EXERCISE REQUIREMENTS:
Print out the entries from the line containing "The height and width of the screenshot is (531, 736)." through the last line, exactly, and print nothing else. Pictures are not copied.

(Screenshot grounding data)
------------------------------------------------------------
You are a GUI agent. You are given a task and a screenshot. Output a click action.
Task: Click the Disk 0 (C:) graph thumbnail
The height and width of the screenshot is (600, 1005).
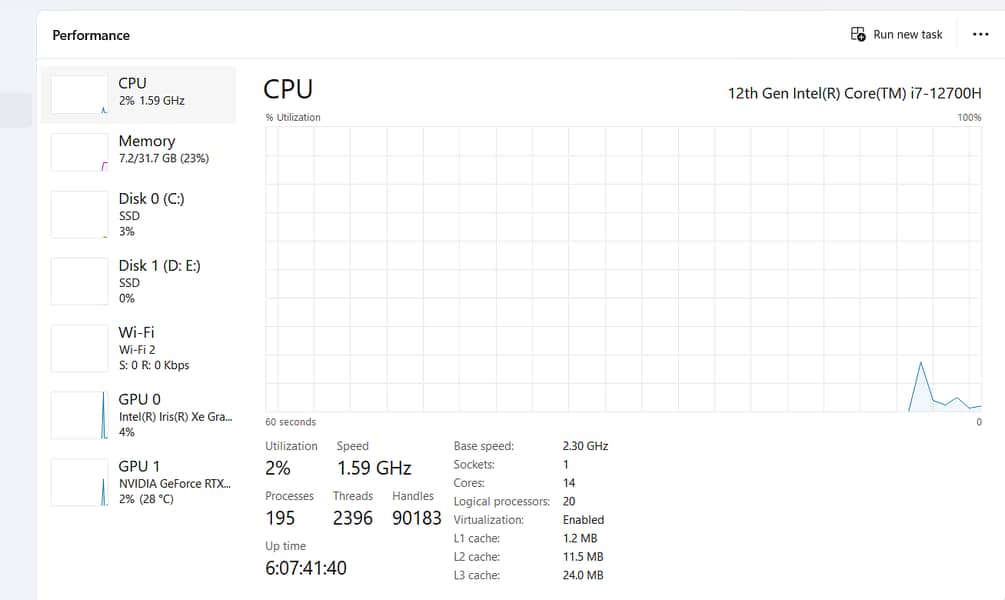click(x=79, y=214)
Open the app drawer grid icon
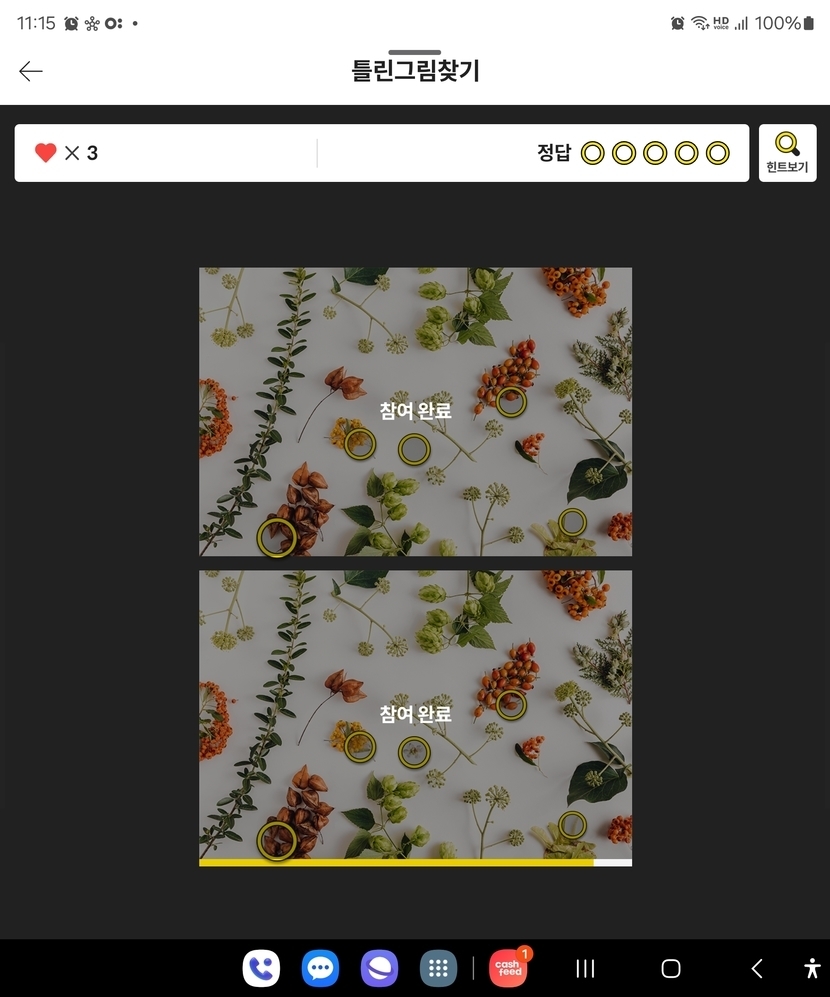This screenshot has height=997, width=830. tap(438, 968)
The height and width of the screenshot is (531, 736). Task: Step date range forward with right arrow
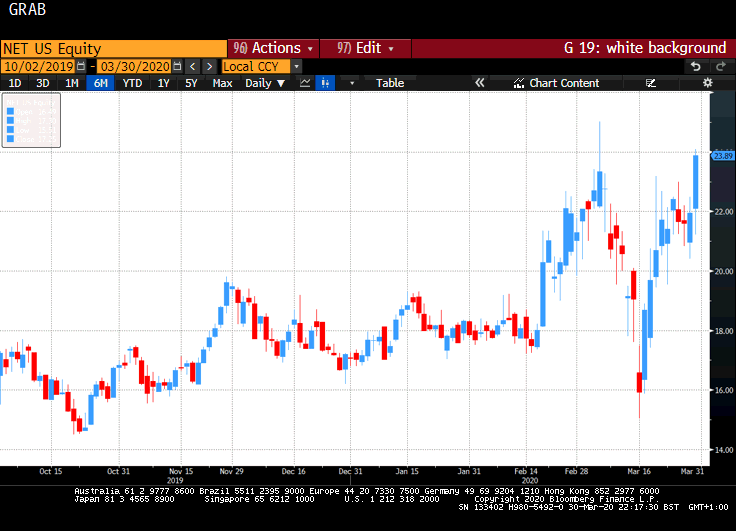click(209, 66)
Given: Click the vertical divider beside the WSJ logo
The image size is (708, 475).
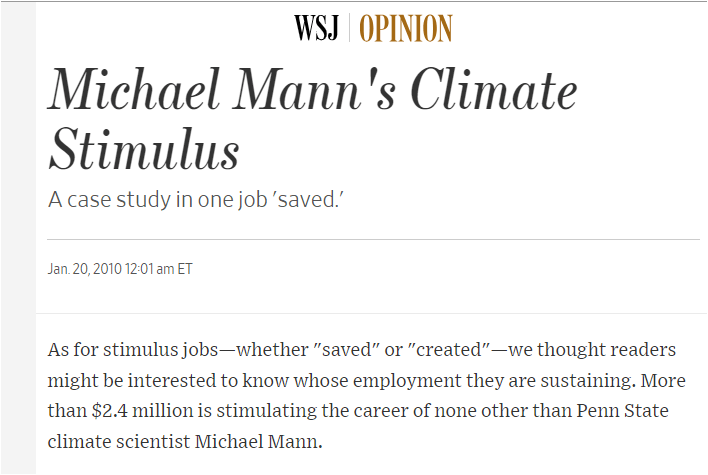Looking at the screenshot, I should pos(350,28).
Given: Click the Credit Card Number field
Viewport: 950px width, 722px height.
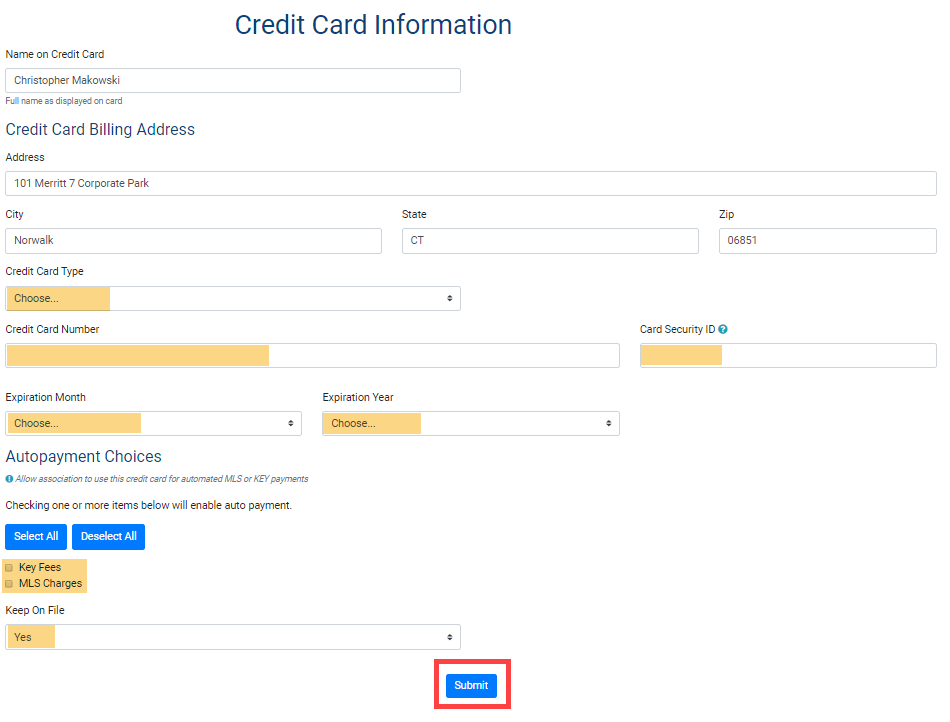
------------------------------------------------------------
YOUR SOLUTION:
The height and width of the screenshot is (531, 736). Task: Step date range forward with right arrow
click(209, 66)
Given: Click the vertical divider beside the WSJ logo
The image size is (708, 475).
Looking at the screenshot, I should pos(350,28).
Given: Click the Credit Card Number field
Viewport: 950px width, 722px height.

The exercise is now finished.